## Data
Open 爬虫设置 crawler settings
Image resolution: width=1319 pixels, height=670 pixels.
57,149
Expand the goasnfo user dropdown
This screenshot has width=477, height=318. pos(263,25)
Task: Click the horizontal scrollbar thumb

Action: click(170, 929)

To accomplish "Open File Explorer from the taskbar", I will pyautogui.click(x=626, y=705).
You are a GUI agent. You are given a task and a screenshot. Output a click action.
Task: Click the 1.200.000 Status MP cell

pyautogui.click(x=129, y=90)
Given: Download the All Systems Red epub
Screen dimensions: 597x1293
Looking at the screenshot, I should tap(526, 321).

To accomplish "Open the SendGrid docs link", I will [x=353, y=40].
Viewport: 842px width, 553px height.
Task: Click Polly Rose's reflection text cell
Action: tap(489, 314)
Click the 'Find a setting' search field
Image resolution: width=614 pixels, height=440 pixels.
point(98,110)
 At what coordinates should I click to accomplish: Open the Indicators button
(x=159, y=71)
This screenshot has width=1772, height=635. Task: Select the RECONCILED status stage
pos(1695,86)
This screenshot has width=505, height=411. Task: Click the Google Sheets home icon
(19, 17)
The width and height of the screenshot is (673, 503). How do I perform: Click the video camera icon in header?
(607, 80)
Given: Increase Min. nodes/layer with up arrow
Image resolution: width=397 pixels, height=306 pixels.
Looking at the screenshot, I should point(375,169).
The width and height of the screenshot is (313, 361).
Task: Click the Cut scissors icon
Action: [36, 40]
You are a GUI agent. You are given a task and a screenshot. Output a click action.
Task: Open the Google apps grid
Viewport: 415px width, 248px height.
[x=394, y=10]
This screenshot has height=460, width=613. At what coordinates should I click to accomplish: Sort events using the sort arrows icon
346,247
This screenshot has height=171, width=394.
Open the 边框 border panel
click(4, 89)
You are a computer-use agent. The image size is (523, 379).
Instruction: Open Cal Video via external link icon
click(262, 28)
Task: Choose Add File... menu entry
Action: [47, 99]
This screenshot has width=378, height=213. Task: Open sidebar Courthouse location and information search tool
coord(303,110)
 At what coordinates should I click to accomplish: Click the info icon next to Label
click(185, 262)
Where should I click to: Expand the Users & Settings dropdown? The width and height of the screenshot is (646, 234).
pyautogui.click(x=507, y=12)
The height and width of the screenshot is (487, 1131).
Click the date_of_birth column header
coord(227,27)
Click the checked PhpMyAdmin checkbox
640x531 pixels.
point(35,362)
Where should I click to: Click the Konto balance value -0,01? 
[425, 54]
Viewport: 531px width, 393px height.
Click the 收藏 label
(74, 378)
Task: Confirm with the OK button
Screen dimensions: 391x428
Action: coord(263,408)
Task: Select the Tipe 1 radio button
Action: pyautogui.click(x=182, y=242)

## Instructions to follow
Write the entries out once more, exactly as given.

## Answer to this task
Open 爬虫设置 crawler settings
Image resolution: width=1319 pixels, height=670 pixels.
57,149
Expand the goasnfo user dropdown
This screenshot has width=477, height=318. pos(263,25)
Task: Click the horizontal scrollbar thumb

Action: click(170, 929)

To accomplish "Open File Explorer from the taskbar", I will pyautogui.click(x=626, y=705).
You are a GUI agent. You are given a task and a screenshot. Output a click action.
Task: Click the 1.200.000 Status MP cell

pyautogui.click(x=129, y=90)
Given: Download the All Systems Red epub
Screen dimensions: 597x1293
Looking at the screenshot, I should tap(526, 321).

To accomplish "Open the SendGrid docs link", I will [x=353, y=40].
Viewport: 842px width, 553px height.
Task: Click Polly Rose's reflection text cell
Action: tap(489, 314)
Click the 'Find a setting' search field
Image resolution: width=614 pixels, height=440 pixels.
point(98,110)
 At what coordinates should I click to accomplish: Open the Indicators button
(x=159, y=71)
This screenshot has width=1772, height=635. Task: Select the RECONCILED status stage
pos(1695,86)
This screenshot has width=505, height=411. Task: Click the Google Sheets home icon
(19, 17)
The width and height of the screenshot is (673, 503). How do I perform: Click the video camera icon in header?
(607, 80)
Given: Increase Min. nodes/layer with up arrow
Image resolution: width=397 pixels, height=306 pixels.
Looking at the screenshot, I should point(375,169).
The width and height of the screenshot is (313, 361).
Task: Click the Cut scissors icon
Action: [36, 40]
You are a GUI agent. You are given a task and a screenshot. Output a click action.
Task: Open the Google apps grid
Viewport: 415px width, 248px height.
[x=394, y=10]
This screenshot has height=460, width=613. At what coordinates should I click to accomplish: Sort events using the sort arrows icon
346,247
This screenshot has height=171, width=394.
Open the 边框 border panel
click(4, 89)
You are a computer-use agent. The image size is (523, 379).
Instruction: Open Cal Video via external link icon
click(262, 28)
Task: Choose Add File... menu entry
Action: [47, 99]
This screenshot has width=378, height=213. Task: Open sidebar Courthouse location and information search tool
coord(303,110)
 At what coordinates should I click to accomplish: Click the info icon next to Label
click(185, 262)
Where should I click to: Expand the Users & Settings dropdown? The width and height of the screenshot is (646, 234).
pyautogui.click(x=507, y=12)
The height and width of the screenshot is (487, 1131).
Click the date_of_birth column header
coord(227,27)
Click the checked PhpMyAdmin checkbox
640x531 pixels.
point(35,362)
Where should I click to: Click the Konto balance value -0,01? 
[425, 54]
Viewport: 531px width, 393px height.
Click the 收藏 label
(74, 378)
Task: Confirm with the OK button
Screen dimensions: 391x428
Action: coord(263,408)
Task: Select the Tipe 1 radio button
Action: pyautogui.click(x=182, y=242)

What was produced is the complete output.